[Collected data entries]

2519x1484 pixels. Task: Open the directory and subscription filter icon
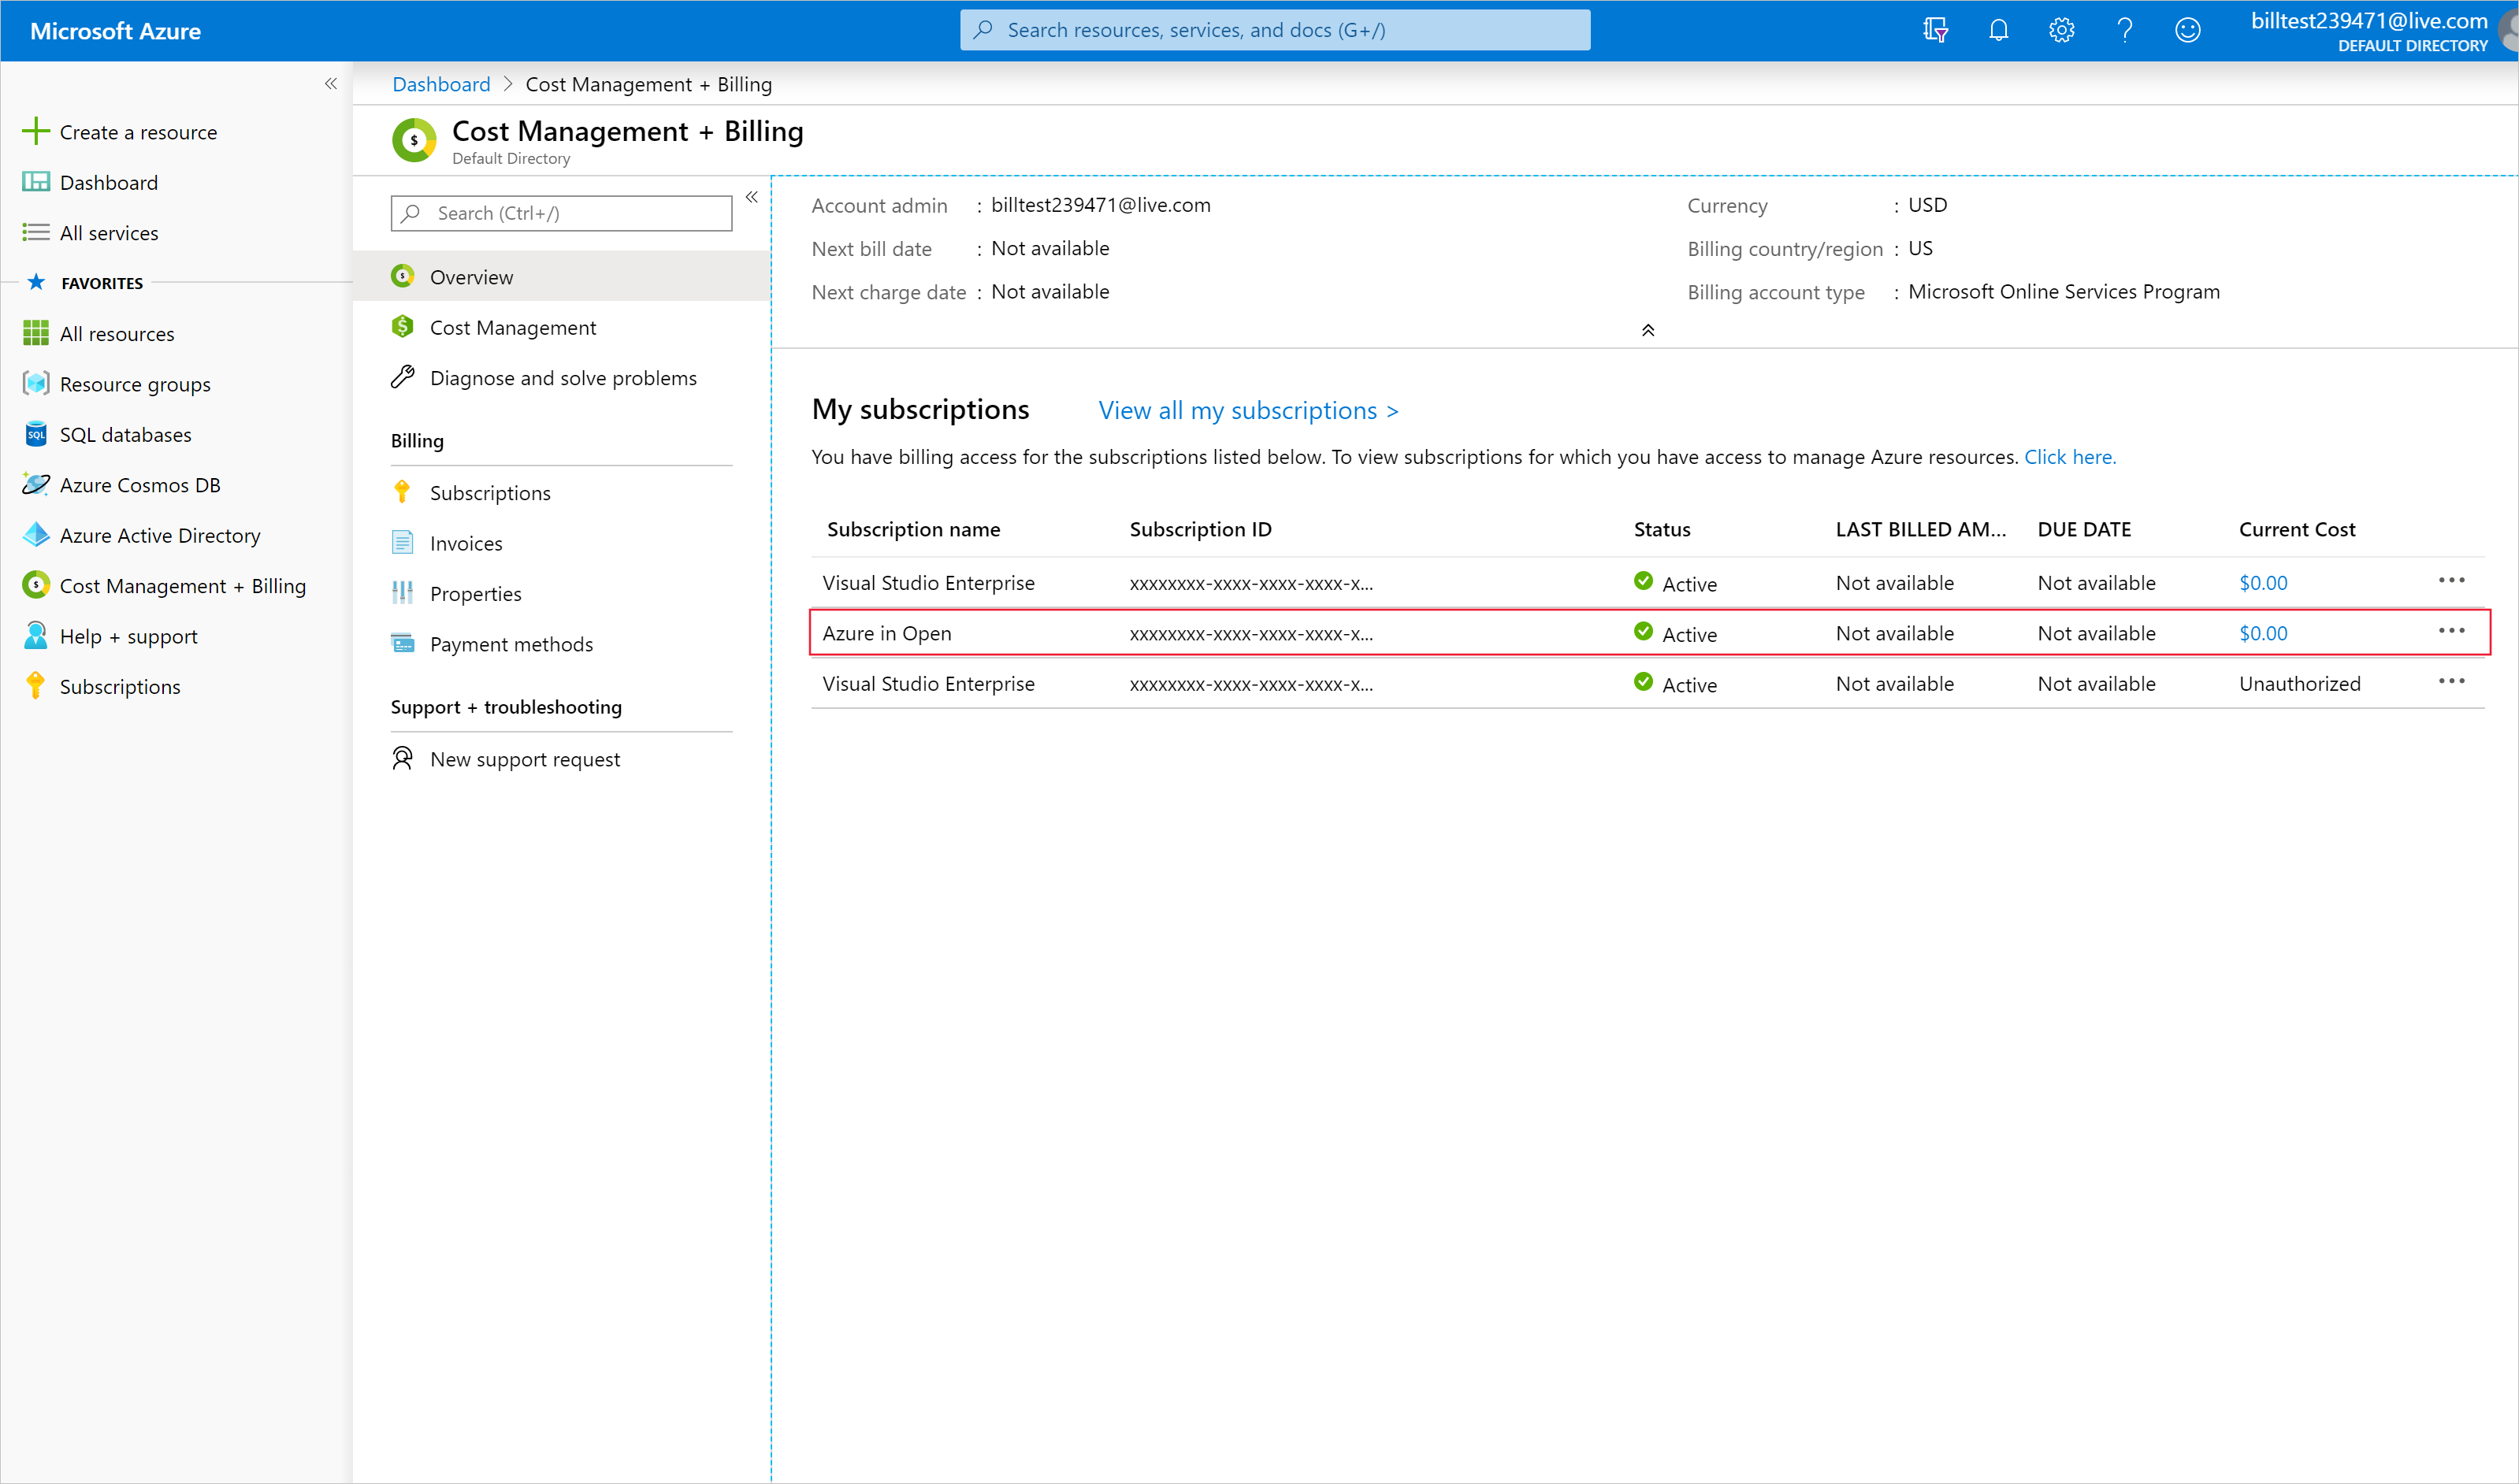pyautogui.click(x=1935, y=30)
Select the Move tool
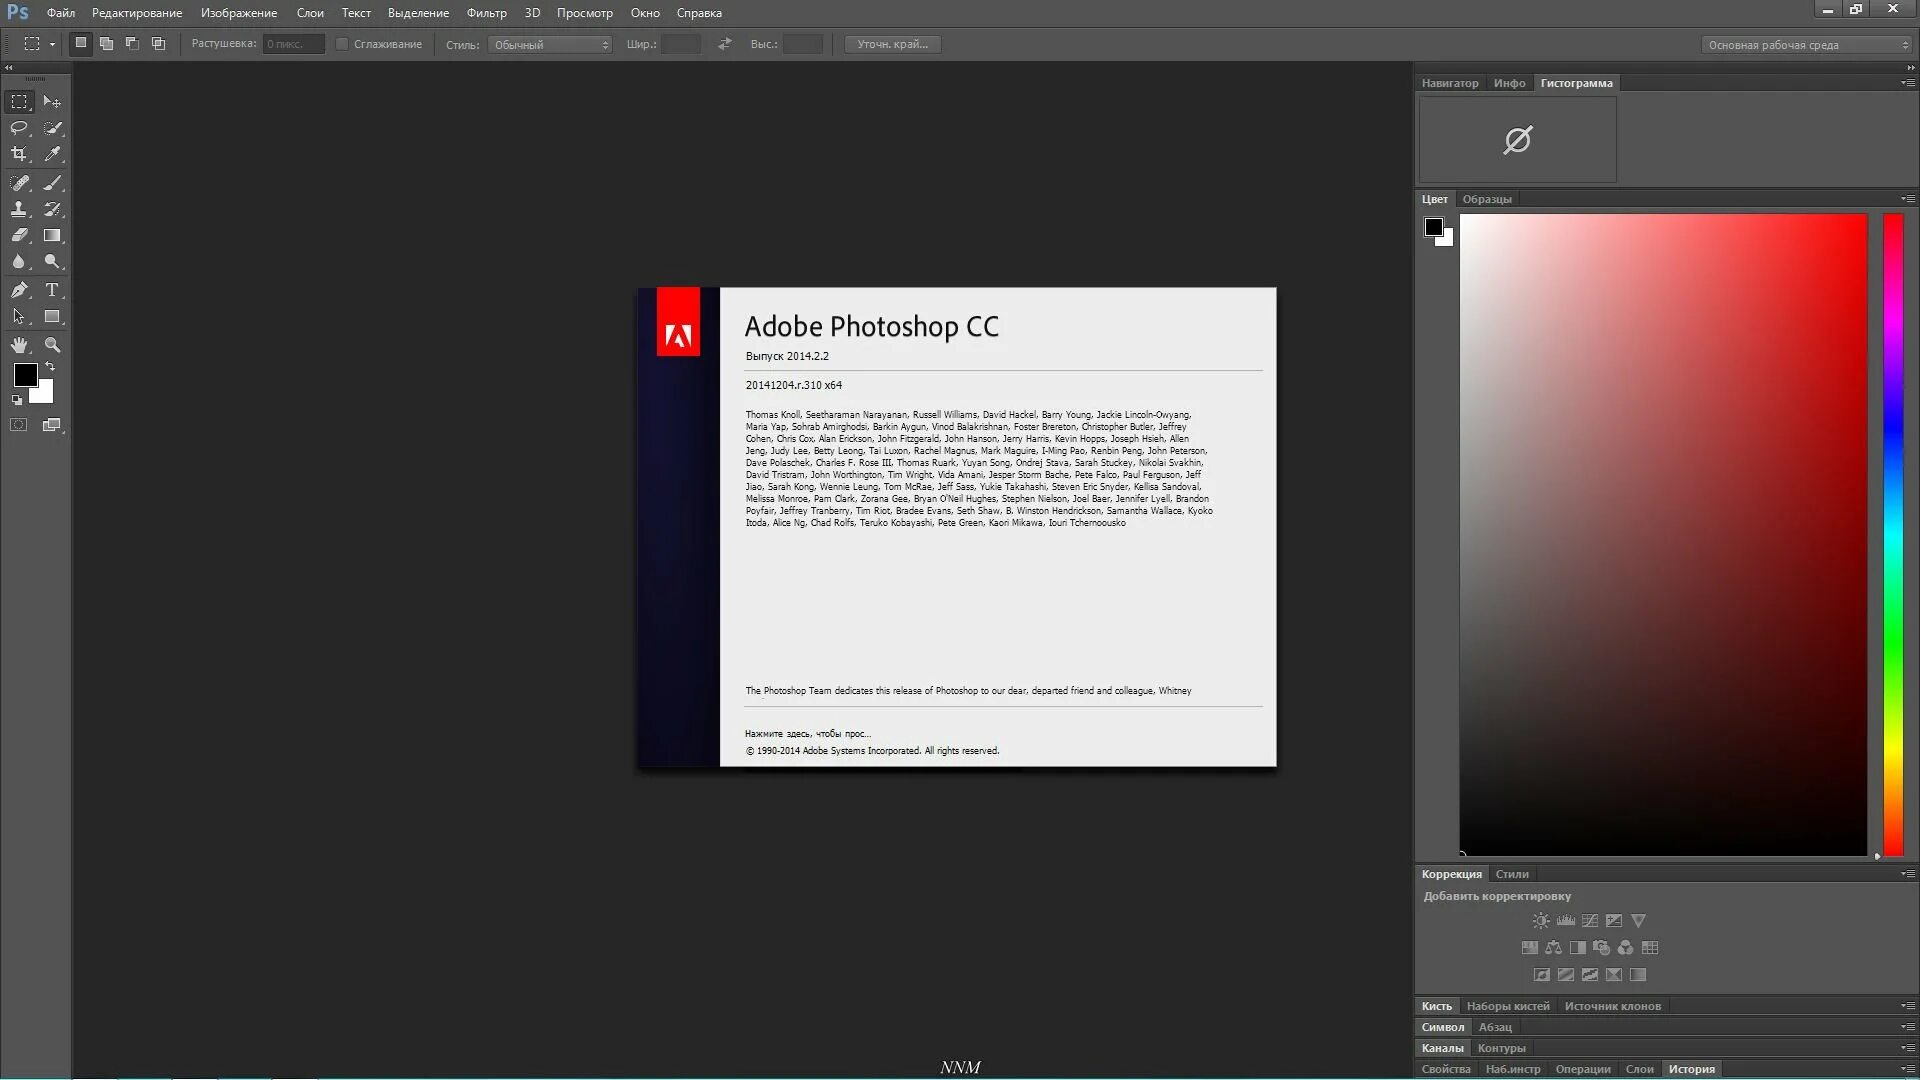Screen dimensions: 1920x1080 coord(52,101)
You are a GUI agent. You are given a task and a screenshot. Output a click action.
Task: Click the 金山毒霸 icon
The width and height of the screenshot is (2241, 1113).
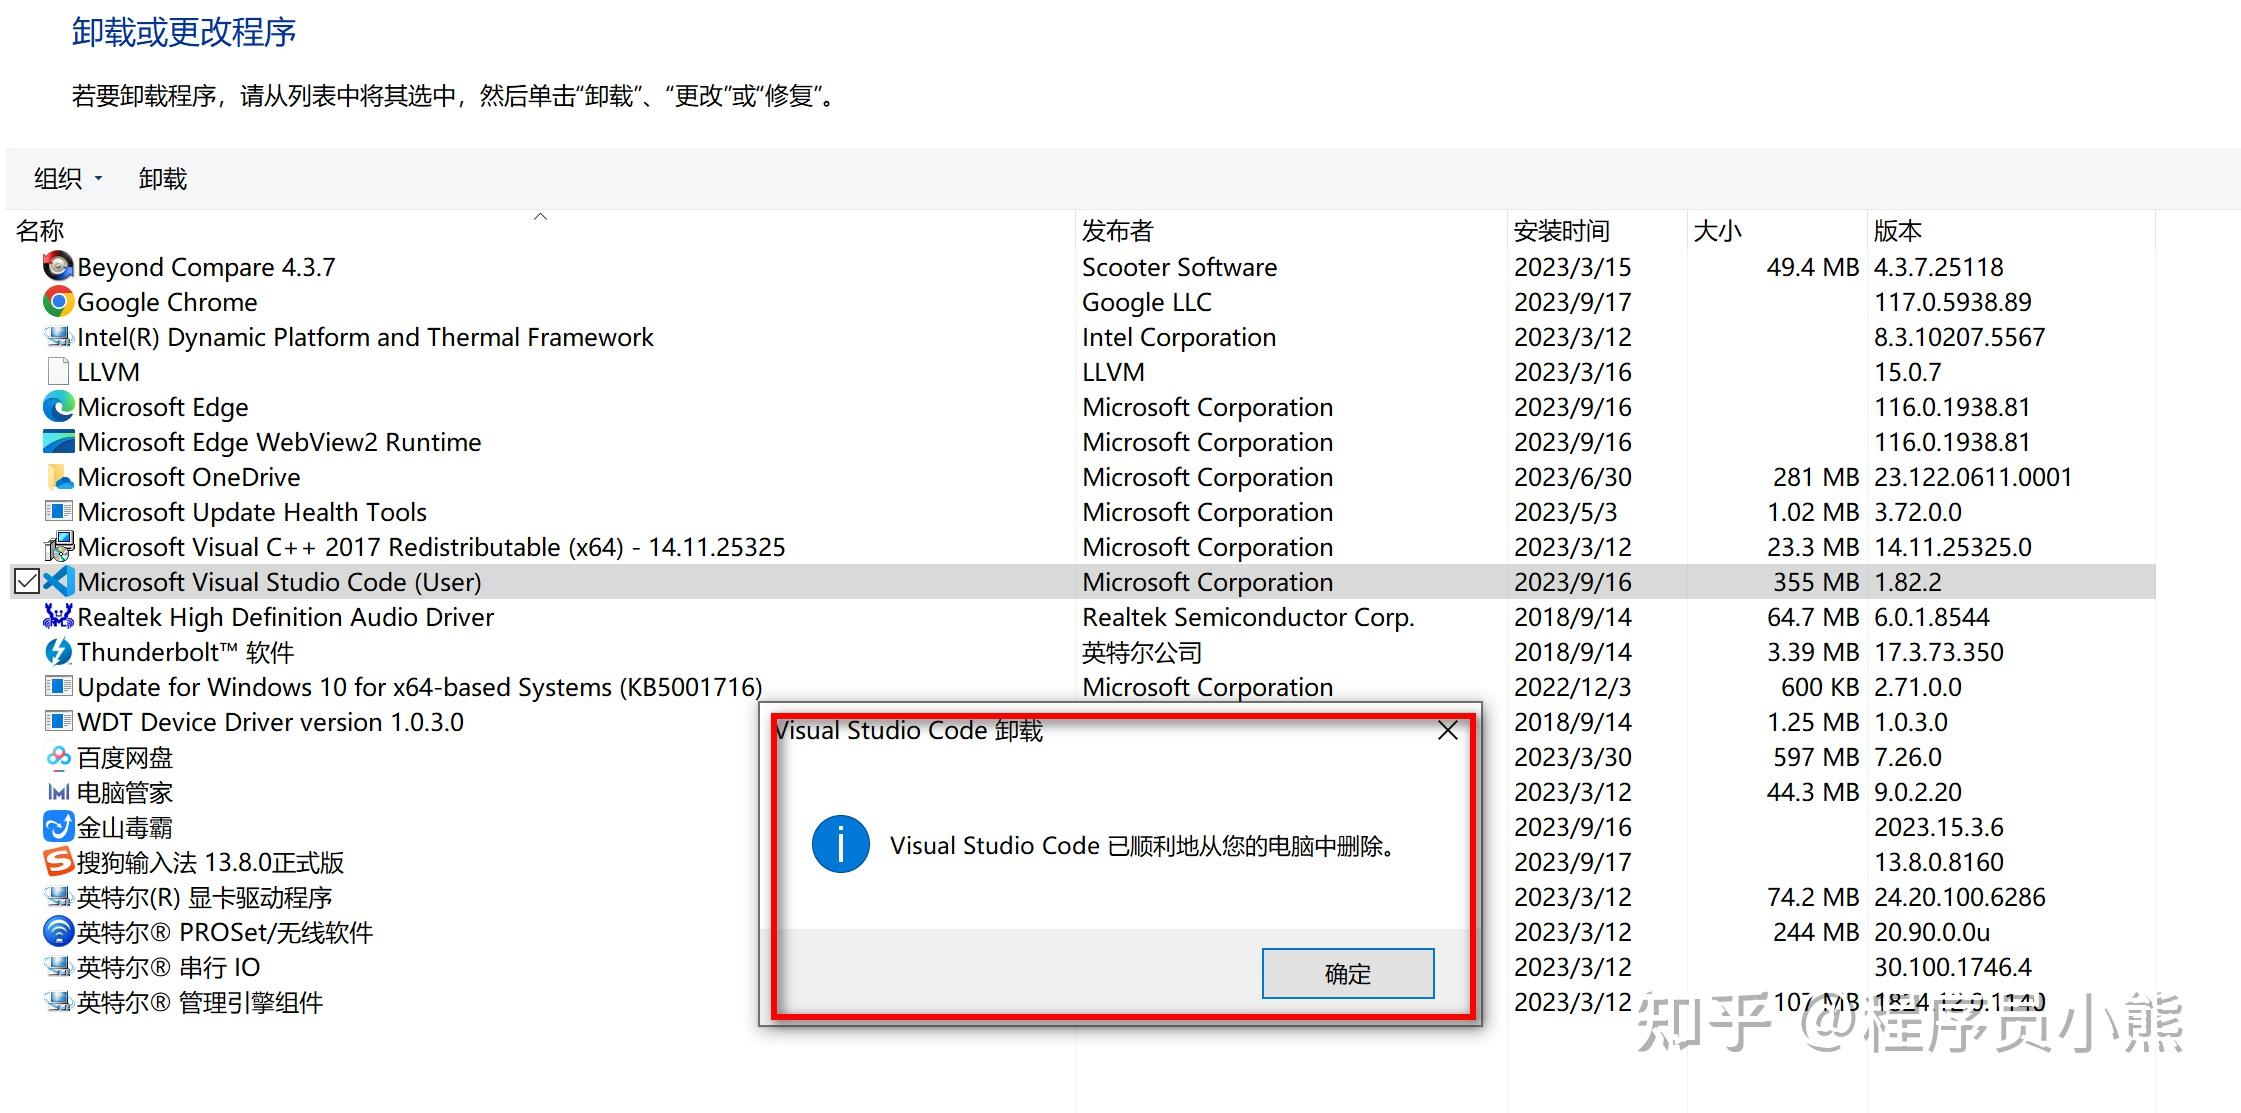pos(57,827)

Work order: Beginning with the line that contains "You are a GUI" and ending with the last line of the data, transcribe each line exactly; pictures stay out.

Answer to this exercise:
You are a GUI agent. You are given a task and a screenshot. Output a click action.
Task: Click the 金山毒霸 icon
The width and height of the screenshot is (2241, 1113).
pos(57,827)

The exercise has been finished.